No final decision has been made on the timing or the exact scale of the potential cuts. However, several senior leaders inside the company have recently been informed about the possibility and asked to begin reviewing areas where staff reductions could take place, the sources said. They requested anonymity because they were not authorised to discuss internal planning.
Responding to the reports, Meta spokesperson Andy Stone said the claims were speculative and based on hypothetical scenarios rather than confirmed plans.
If Meta ultimately proceeds with layoffs affecting around 20% of its workforce, it would represent the company’s largest job reduction since the restructuring effort in 2022 and 2023 that CEO Mark Zuckerberg described as the “year of efficiency.” Meta had nearly 79,000 employees at the end of last year.
During that earlier restructuring, the company eliminated about 11,000 jobs in November 2022, roughly 13% of its workforce at the time. A few months later, Meta announced an additional round of 10,000 layoffs as part of its broader cost-cutting plan.
Over the past year, Zuckerberg has been pushing the company to move more aggressively into generative AI. Meta has reportedly offered very large compensation packages—sometimes worth hundreds of millions of dollars over several years—to attract leading AI researchers to a newly formed superintelligence research group.
The company is also planning massive infrastructure investments to support AI development. Meta has said it intends to spend around $600 billion on data center construction by 2028. In addition, it recently acquired Moltbook, a social networking platform designed for AI agents, and is reportedly investing at least $2 billion to purchase the Chinese AI startup Manus.
Zuckerberg has suggested that advances in AI could allow companies to operate with smaller teams. Earlier this year, he noted that projects that once required large groups of engineers can now sometimes be handled by a single highly skilled developer using AI tools.

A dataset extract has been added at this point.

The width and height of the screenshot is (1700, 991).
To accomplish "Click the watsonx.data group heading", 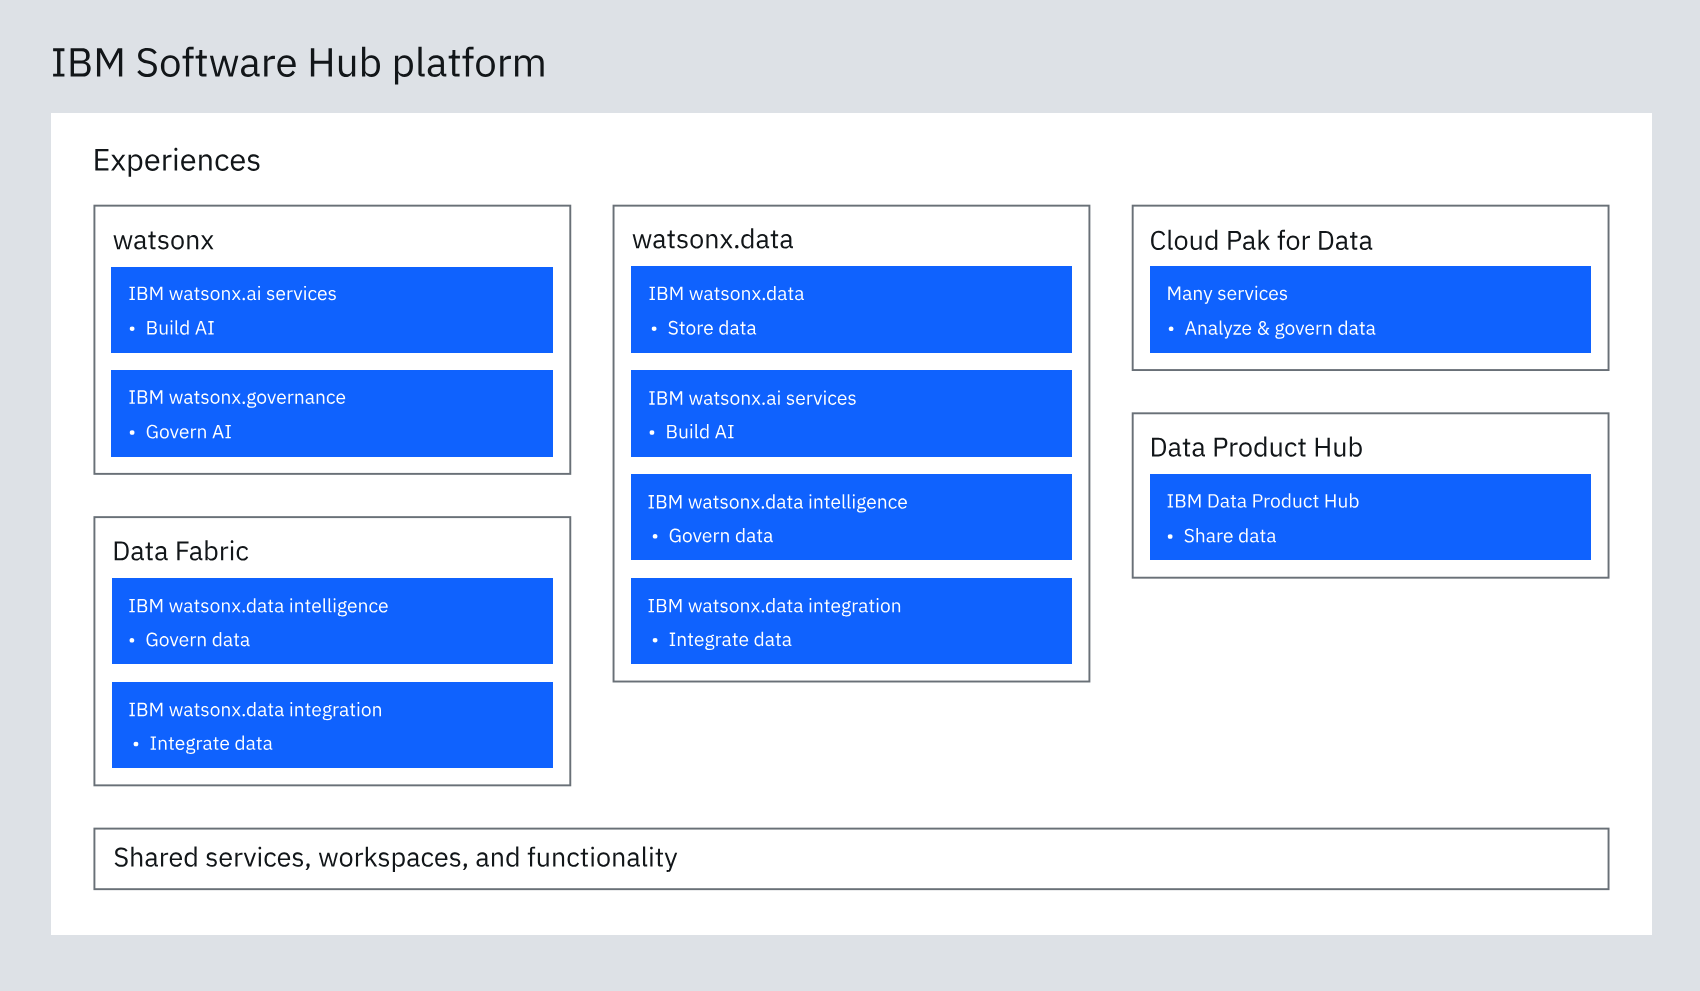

Meta’s internal discussions mirror a broader trend across major U.S. technology companies, many of which are reshaping their workforces as AI capabilities improve. For example, Amazon announced plans earlier this year to cut around 16,000 jobs, while fintech firm Block Inc. recently reduced nearly half of its workforce, with CEO Jack Dorsey pointing to AI tools as a factor enabling leaner teams.
At the same time, Meta’s aggressive push into AI comes after a challenging period for its Llama 4 models last year. The company faced criticism over benchmark results associated with early versions and eventually cancelled the release of its largest planned model, known internally as Behemoth, which had been scheduled for launch during the summer.
Meta’s superintelligence team has since been working on a new model called Avocado, though reports indicate its performance has not yet met expectations.